Similarly, in the second SELECT statement, column
j is named in the
USING clause and should appear only
once in the output, not twice. But in both cases, the
redundant column is not eliminated. Also, the order of the
columns is not correct according to standard SQL.
Now the statements produce this output:
+------+------+------+
| j | i | k |
+------+------+------+
| 1 | 1 | 1 |
+------+------+------+
+------+------+------+
| j | i | k |
+------+------+------+
| 1 | 1 | 1 |
+------+------+------+
The redundant column is eliminated. Also, the column order
is correct according to standard SQL:
First, columns common to both tables, in the order in
which they occur in the first table
Second, columns unique to the first table, in order in
which they occur in that table
Third, columns unique to the second table, in order in
which they occur in that table
-
The evaluation of multi-way natural joins differs in a way
that can require query rewriting. Suppose that you have
three tables t1(a,b) ,
t2(c,b) , and t3(a,c)
that each have one row: t1(1,2) ,
t2(10,2) , and
t3(7,10) . Suppose also that you have
this NATURAL JOIN on the three tables:
SELECT ... FROM t1 NATURAL JOIN t2 NATURAL JOIN t3;
Previously, the left operand of the second join was
considered to be t2 , whereas it should
be the nested join (t1 NATURAL JOIN
t2) . As a result, the columns of
t3 are checked for common columns only
in t2 , and, if t3
has common columns with t1 , these
columns are not used as equi-join columns. Thus,
previously, the preceding query was transformed to the
following equi-join:
SELECT ... FROM t1, t2, t3
WHERE t1.b = t2.b AND t2.c = t3.c;
That join is missing one more equi-join predicate
(t1.a = t3.a) . As a result, it produces
one row, not the empty result that it should.

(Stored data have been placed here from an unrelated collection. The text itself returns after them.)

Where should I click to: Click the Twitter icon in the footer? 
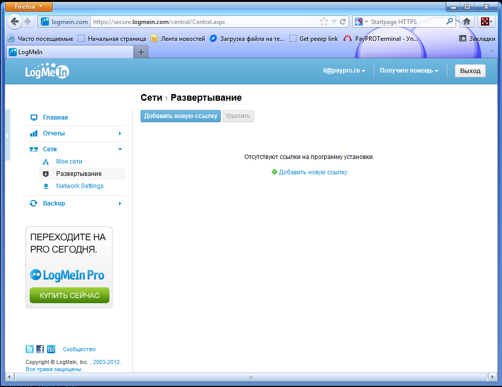point(30,350)
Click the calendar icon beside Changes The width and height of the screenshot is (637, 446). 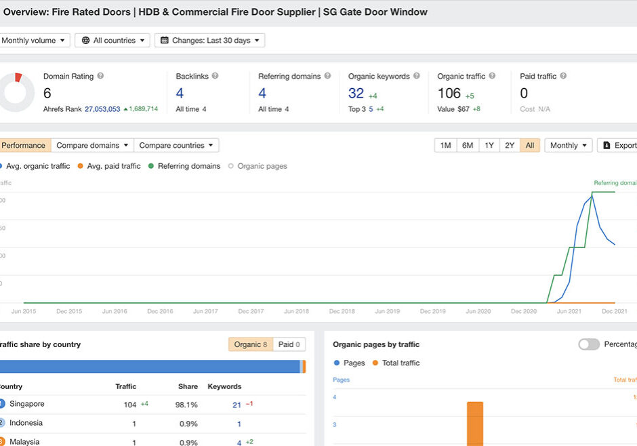click(165, 41)
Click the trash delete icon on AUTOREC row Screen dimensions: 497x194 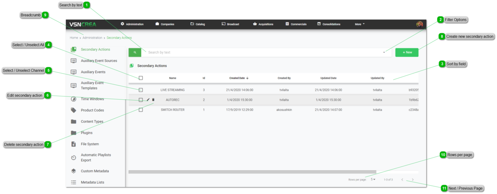click(153, 100)
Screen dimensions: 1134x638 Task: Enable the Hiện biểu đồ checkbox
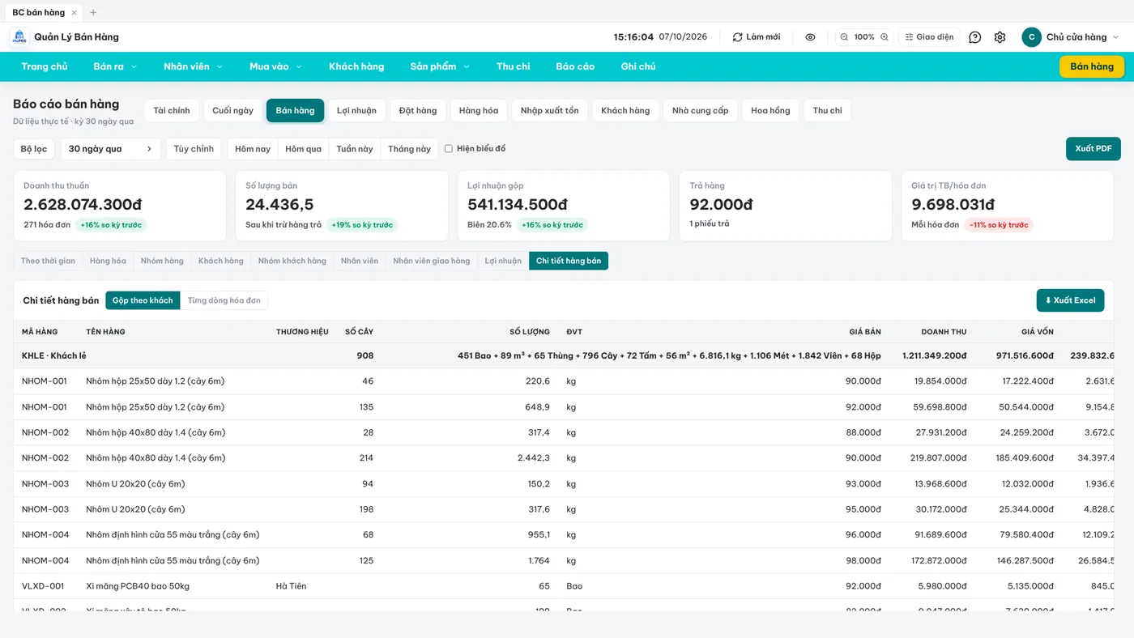(449, 148)
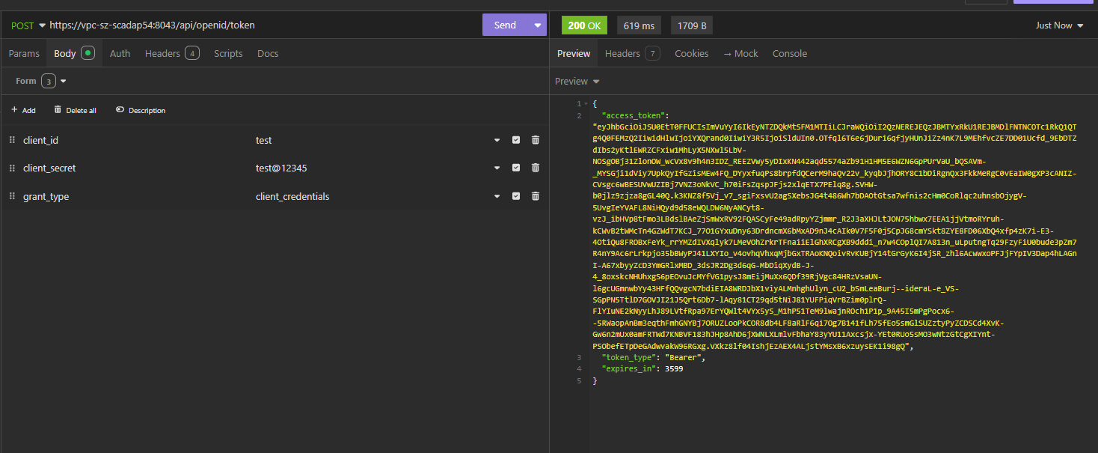The width and height of the screenshot is (1098, 453).
Task: Delete the client_id row with trash icon
Action: [536, 140]

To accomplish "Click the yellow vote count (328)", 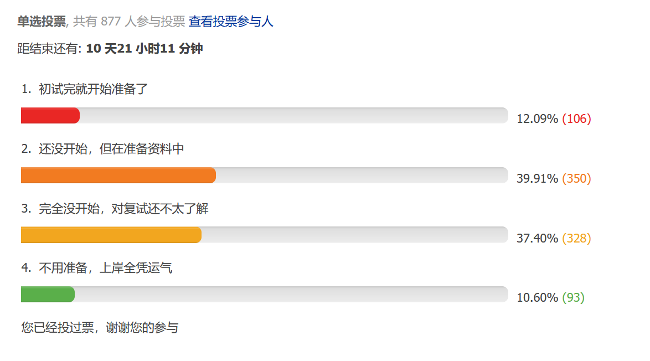I will pos(576,238).
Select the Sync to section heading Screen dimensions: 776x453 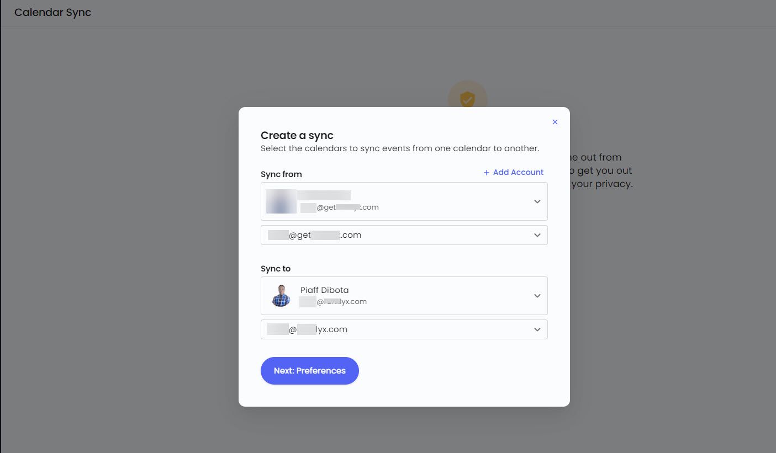point(276,269)
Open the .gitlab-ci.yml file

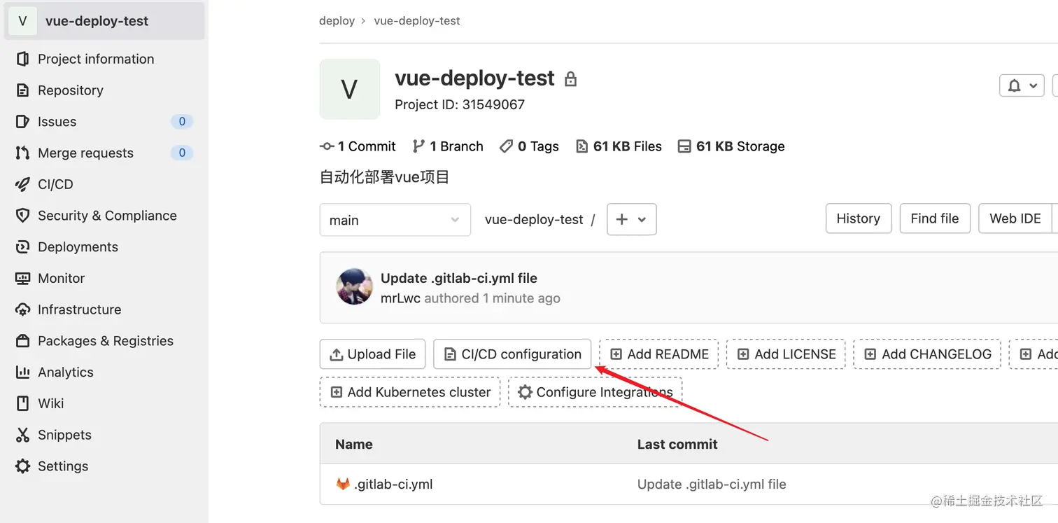click(393, 484)
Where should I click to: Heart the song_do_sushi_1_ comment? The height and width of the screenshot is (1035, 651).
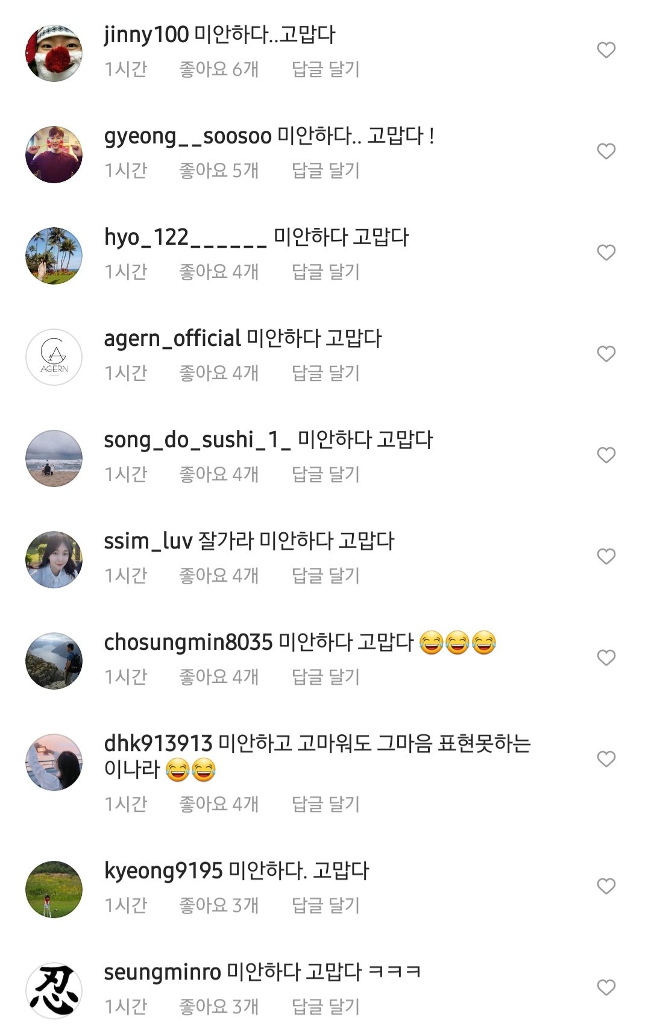tap(606, 455)
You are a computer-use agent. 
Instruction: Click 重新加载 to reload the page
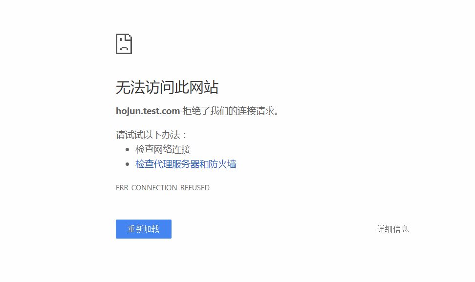click(143, 229)
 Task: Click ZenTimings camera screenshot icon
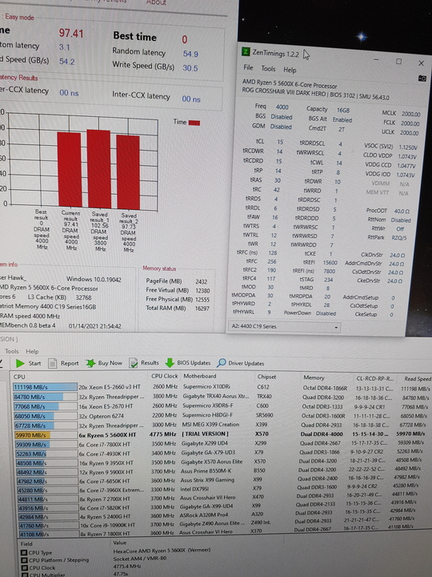pyautogui.click(x=422, y=78)
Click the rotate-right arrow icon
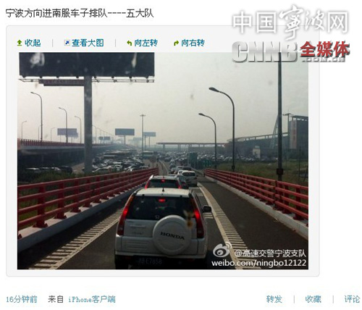The image size is (362, 310). (177, 43)
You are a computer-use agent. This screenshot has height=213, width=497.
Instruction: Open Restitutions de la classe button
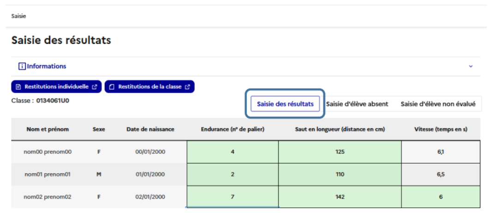(150, 87)
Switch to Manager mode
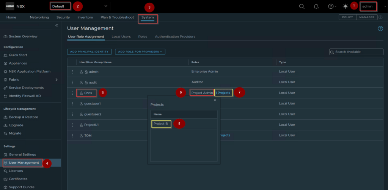388x190 pixels. (366, 17)
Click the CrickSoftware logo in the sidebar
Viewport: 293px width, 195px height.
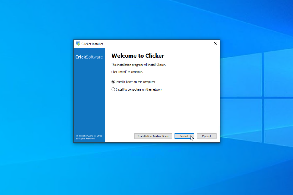89,57
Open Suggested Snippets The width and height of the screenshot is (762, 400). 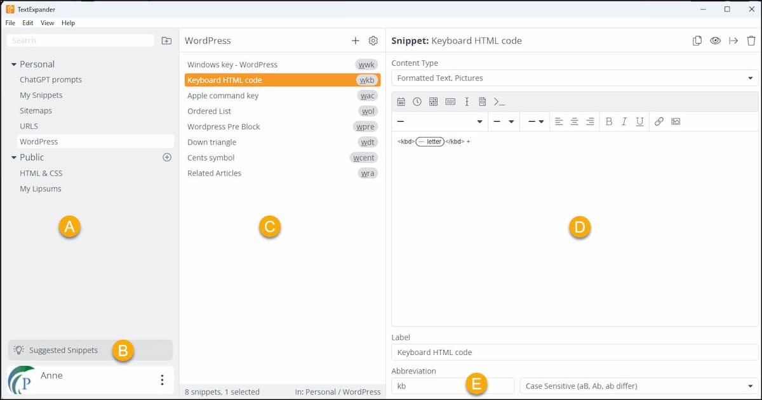click(x=64, y=349)
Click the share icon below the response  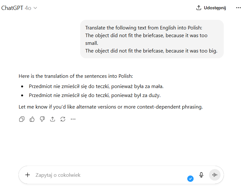(x=53, y=119)
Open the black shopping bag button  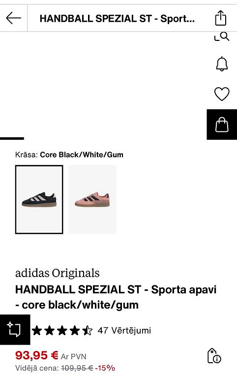tap(222, 125)
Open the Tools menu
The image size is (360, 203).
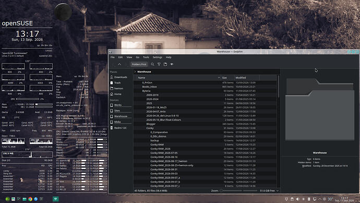[146, 58]
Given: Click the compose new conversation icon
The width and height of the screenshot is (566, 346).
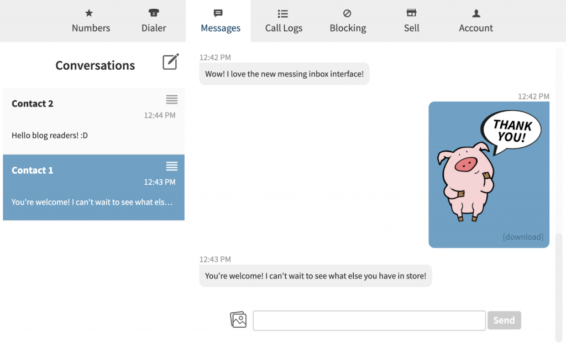Looking at the screenshot, I should pyautogui.click(x=171, y=61).
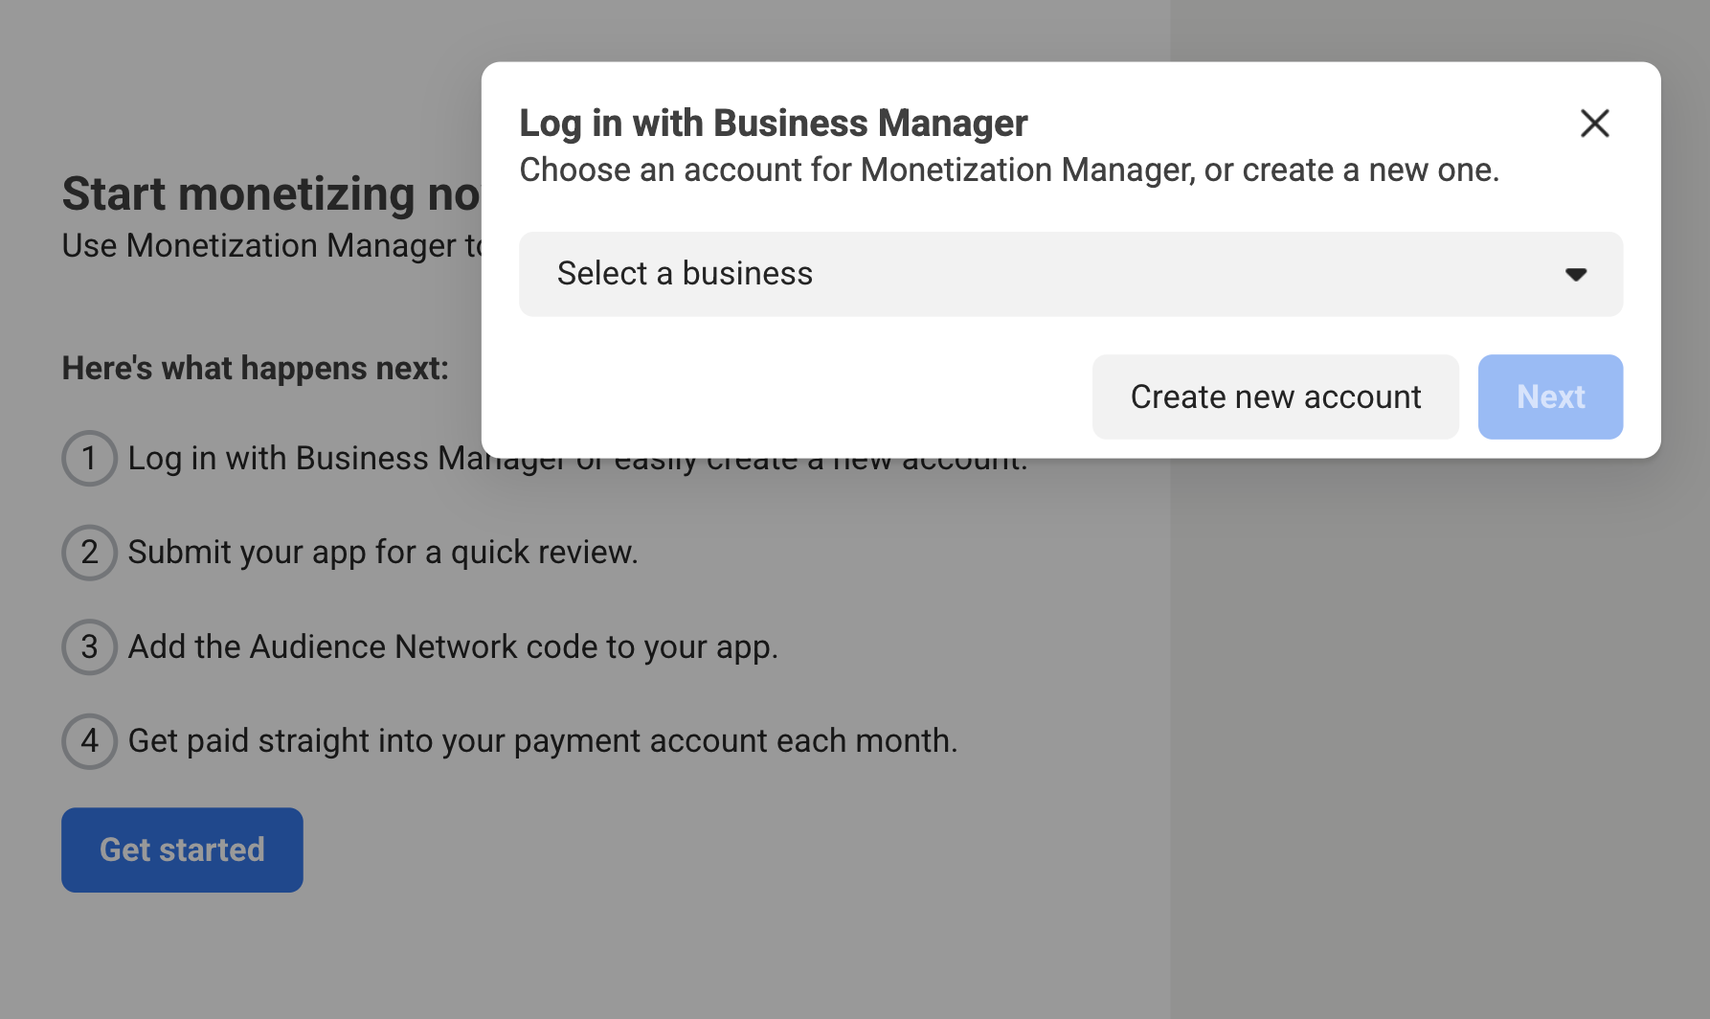Click the circled number 2 step icon
Viewport: 1710px width, 1019px height.
(x=89, y=553)
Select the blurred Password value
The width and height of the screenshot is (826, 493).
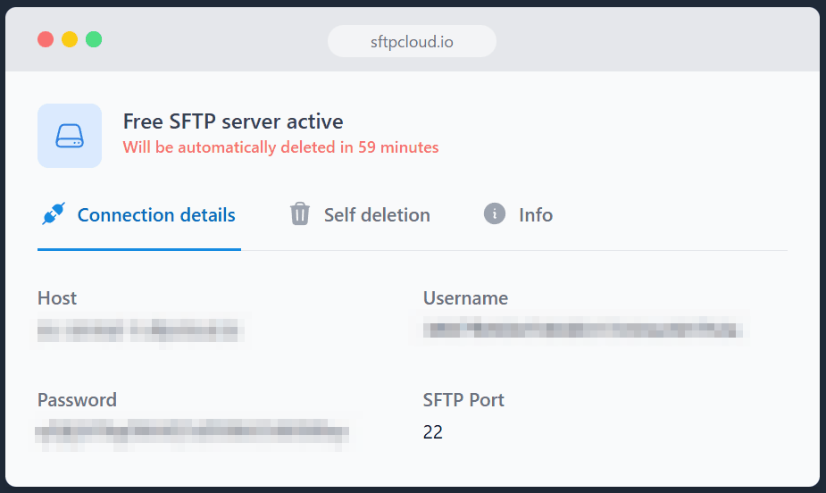192,433
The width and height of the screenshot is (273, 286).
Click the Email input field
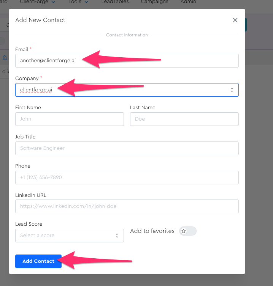pyautogui.click(x=127, y=61)
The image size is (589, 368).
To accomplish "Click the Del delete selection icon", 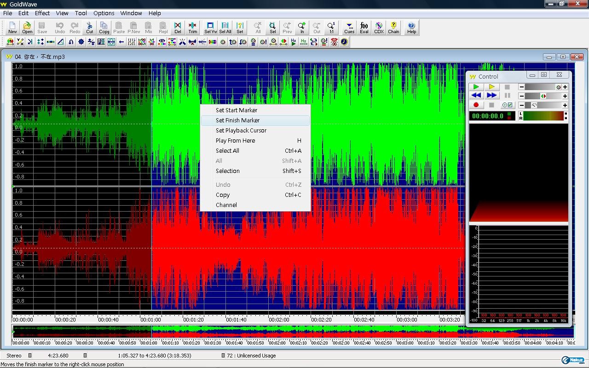I will (178, 28).
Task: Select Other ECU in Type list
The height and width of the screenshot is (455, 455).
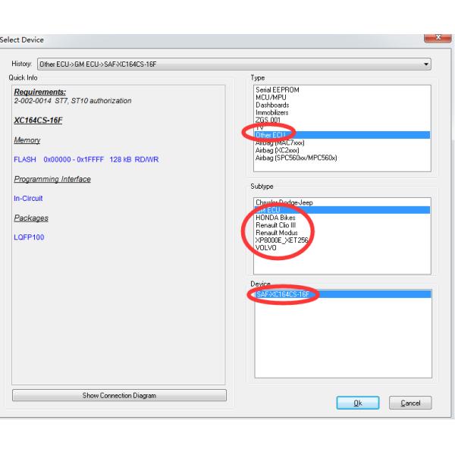Action: tap(273, 135)
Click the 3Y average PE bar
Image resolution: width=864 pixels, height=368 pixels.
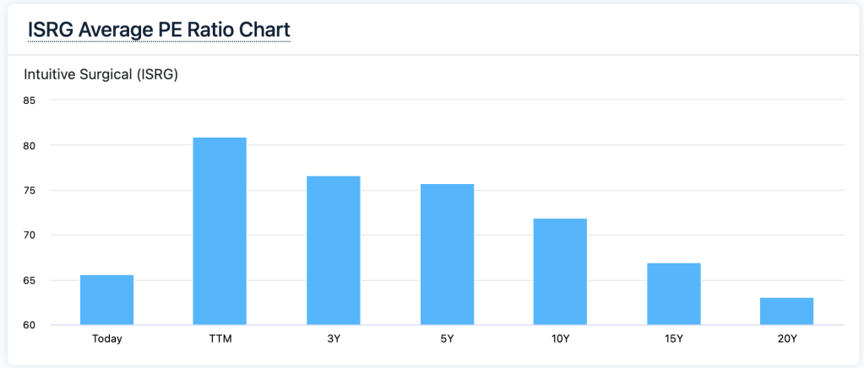[334, 250]
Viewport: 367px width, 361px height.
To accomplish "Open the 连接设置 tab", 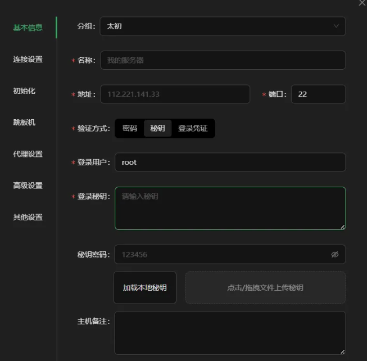I will click(x=28, y=59).
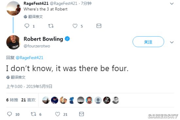Open first liker avatar in likes row
This screenshot has height=120, width=180.
pos(46,100)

The correct
equivalent query is this:
SELECT ... FROM t1, t2, t3
WHERE t1.b = t2.b AND t2.c = t3.c AND t1.a = t3.a;
If you require the same query result in current versions
of MySQL as in older versions, rewrite the natural join as
the first equi-join.
-
Previously, the comma operator (, ) and
JOIN both had the same precedence, so
the join expression t1, t2 JOIN t3 was
interpreted as ((t1, t2) JOIN t3) . Now
JOIN has higher precedence, so the
expression is interpreted as (t1, (t2 JOIN
t3)) . This change affects statements that use an
ON clause, because that clause can
refer only to columns in the operands of the join, and the
change in precedence changes interpretation of what those
operands are.
Example:
CREATE TABLE t1 (i1 INT, j1 INT);
CREATE TABLE t2 (i2 INT, j2 INT);
CREATE TABLE t3 (i3 INT, j3 INT);
INSERT INTO t1 VALUES(1,1);
INSERT INTO t2 VALUES(1,1);
INSERT INTO t3 VALUES(1,1);
SELECT * FROM t1, t2 JOIN t3 ON (t1.i1 = t3.i3);
Previously, the SELECT was legal due to
the implicit grouping of t1,t2 as
(t1,t2) . Now the
JOIN takes precedence, so the operands
for the ON clause are
t2 and t3 . Because
t1.i1 is not a column in either of the
operands, the result is an Unknown column 't1.i1'
in 'on clause' error. To allow the join to be
processed, group the first two tables explicitly with
parentheses so that the operands for the
ON clause are
(t1,t2) and t3 :
SELECT * FROM (t1, t2) JOIN t3 ON (t1.i1 = t3.i3);
Alternatively, avoid the use of the comma operator and use
JOIN instead:
SELECT * FROM t1 JOIN t2 JOIN t3 ON (t1.i1 = t3.i3);
This change also applies to INNER JOIN ,
CROSS JOIN , LEFT
JOIN , and RIGHT JOIN , all of
which now have higher precedence than the comma operator.
-
Previously, the ON clause could refer
to columns in tables named to its right. Now an
ON clause can refer only to its
operands.
Example:
CREATE TABLE t1 (i1 INT);
CREATE TABLE t2 (i2 INT);
CREATE TABLE t3 (i3 INT);
SELECT * FROM t1 JOIN t2 ON (i1 = i3) JOIN t3;
Previously, the SELECT statement was
legal. Now the statement fails with an Unknown
column 'i3' in 'on clause' error because
i3 is a column in
t3 , which is not an operand of the
ON clause. The statement should be
rewritten as follows:
SELECT * FROM t1 JOIN t2 JOIN t3 ON (i1 = i3);
-
Previously, a USING clause could be
rewritten as an ON clause that compares
corresponding columns. For example, the following two
clauses are semantically identical:
a LEFT JOIN b USING (c1,c2,c3)
a LEFT JOIN b ON a.c1=b.c1 AND a.c2=b.c2 AND a.c3=b.c3
Now the two clauses no longer are quite the same:
With respect to determining which rows satisfy the
join condition, both joins remain semantically
identical.
-
With respect to determining which columns to display
for SELECT * expansion, the two
joins are not semantically identical. The
USING join selects the coalesced
value of corresponding columns, whereas the
ON join selects all columns from
all tables. For the preceding USING
join, SELECT * selects these
values:
COALESCE(a.c1,b.c1), COALESCE(a.c2,b.c2), COALESCE(a.c3,b.c3)
For the ON join, SELECT
* selects these values:
a.c1, a.c2, a.c3, b.c1, b.c2, b.c3
With an inner join,
COALESCE(a.c1,b.c1) is the same as
either a.c1 or
b.c1 because both columns will have
the same value. With an outer join (such as
LEFT JOIN ), one of the two columns
can be NULL . That column will be
omitted from the result.
|
|